Alternatively, you could dump all documents in a single container and partition them by their type. While this might simplify container management it could result in issues like hot parititions, which affect performance and/or cost. It might rule out things like transactions, which require documents to be in the same container. Add to this the fact its difficult to change containers and partition keys once data is written to them and it quickly becomes a headache. There are of course reasons why these features exist, namely to manage DBs at large scale, but if you don’t have those kind of problems why give yourself the headache.

Basically it’s not straightforward, and requires some degree of expertise and planning. Without this, what’s likely to happen, as it has in this team, is a mish mash of approaches with some entities having their own containers and others ending up in random catch-all containers they clearly don’t belong to. As well as making it difficult to find data it’s also suboptimal from a cost and performance perspective. With SQL you don’t have to deal with any of this.

Transactions

A final gotcha, with CosmosDB specifically, is that you can only perform transactions, i.e. updating multiple documents in a single atomic transaction, on documents within the same partition. As well as being another reason why you need to give container and partition key selection some thought it’s also likely that you’ll have to update documents that aren’t in the same partiion or even container. This means you’ll have to live with not having transactions and either accept the risks or manage this in the application code. While this is not the end of the world and can be worked around it’s also a limitation that you don’t have to worry about with SQL databases.

Conclusion

None of this is to say NoSQL or CosmosDB is a bad tech choice for all situations. It has its strengths and it has its weaknesses. However, it is the wrong tech choice for a team that doesn’t have the expertise to avoid the pitfalls. In this siutation you can end up getting none of the benefits while incurring all the costs. SQL can also be difficult for an inexperienced team but it’s much harder get the ball in the gutter relative to NoSQL.

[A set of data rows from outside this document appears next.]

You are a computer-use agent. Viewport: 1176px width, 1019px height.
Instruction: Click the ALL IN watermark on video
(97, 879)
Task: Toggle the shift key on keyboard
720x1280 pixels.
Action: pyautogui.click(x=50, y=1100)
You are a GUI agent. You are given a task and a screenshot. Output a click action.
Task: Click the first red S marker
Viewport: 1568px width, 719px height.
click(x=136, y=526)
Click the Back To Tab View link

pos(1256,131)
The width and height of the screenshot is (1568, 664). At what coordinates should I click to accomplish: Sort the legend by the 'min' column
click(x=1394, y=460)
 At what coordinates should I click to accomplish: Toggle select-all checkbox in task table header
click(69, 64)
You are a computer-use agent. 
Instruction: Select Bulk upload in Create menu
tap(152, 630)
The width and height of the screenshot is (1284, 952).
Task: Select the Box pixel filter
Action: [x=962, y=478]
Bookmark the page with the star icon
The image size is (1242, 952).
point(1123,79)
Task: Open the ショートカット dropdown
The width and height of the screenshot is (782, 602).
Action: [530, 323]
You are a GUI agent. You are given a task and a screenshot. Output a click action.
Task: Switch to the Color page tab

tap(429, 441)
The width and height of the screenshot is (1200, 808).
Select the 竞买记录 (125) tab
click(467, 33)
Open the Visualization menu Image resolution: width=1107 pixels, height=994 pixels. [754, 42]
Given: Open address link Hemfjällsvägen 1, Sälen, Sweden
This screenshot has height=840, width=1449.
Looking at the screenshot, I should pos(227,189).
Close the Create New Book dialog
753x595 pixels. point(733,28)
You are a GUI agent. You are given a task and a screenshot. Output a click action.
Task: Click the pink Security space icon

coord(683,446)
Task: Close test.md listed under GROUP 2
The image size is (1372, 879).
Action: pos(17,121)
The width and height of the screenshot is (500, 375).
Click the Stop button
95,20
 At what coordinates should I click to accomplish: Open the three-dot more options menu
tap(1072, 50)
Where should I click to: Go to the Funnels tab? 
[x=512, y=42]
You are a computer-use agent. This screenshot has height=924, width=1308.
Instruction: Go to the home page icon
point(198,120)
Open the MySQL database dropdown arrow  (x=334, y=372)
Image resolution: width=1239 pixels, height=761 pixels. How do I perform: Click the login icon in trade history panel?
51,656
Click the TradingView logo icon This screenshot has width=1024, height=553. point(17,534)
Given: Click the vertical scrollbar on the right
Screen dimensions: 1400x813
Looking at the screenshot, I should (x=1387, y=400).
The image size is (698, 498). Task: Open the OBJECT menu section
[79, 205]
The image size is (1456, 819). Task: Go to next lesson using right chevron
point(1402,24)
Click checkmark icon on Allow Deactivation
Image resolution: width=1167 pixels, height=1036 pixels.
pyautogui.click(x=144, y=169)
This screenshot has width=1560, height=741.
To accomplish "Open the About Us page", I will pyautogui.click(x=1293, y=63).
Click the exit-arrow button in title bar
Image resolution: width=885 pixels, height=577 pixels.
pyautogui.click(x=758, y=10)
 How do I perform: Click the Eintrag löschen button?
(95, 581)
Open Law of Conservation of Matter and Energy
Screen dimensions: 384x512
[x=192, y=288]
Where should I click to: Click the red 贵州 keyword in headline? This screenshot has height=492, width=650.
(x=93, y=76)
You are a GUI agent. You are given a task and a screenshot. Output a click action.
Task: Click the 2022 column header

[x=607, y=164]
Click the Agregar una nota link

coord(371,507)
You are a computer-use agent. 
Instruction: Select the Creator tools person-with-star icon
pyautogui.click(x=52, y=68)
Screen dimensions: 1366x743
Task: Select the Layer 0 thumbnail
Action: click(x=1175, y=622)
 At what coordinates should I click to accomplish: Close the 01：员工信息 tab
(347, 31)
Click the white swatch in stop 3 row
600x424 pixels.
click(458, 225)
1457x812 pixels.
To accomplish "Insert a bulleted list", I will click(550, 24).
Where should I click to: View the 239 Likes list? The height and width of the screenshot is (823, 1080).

So to conclude I’d say unless you really know why you’re choosing NoSQL then don’t choose it. Just play it safe and stick with SQL. Of all the database options its the one most developers know how to use, has great tooling, is simple, safe and fast. Even if you think you know why you’re choosing it, if you don’t have at least one team member with experience using NoSQL in a production application then also don’t choose it. Without that expertise it won’t be worth it.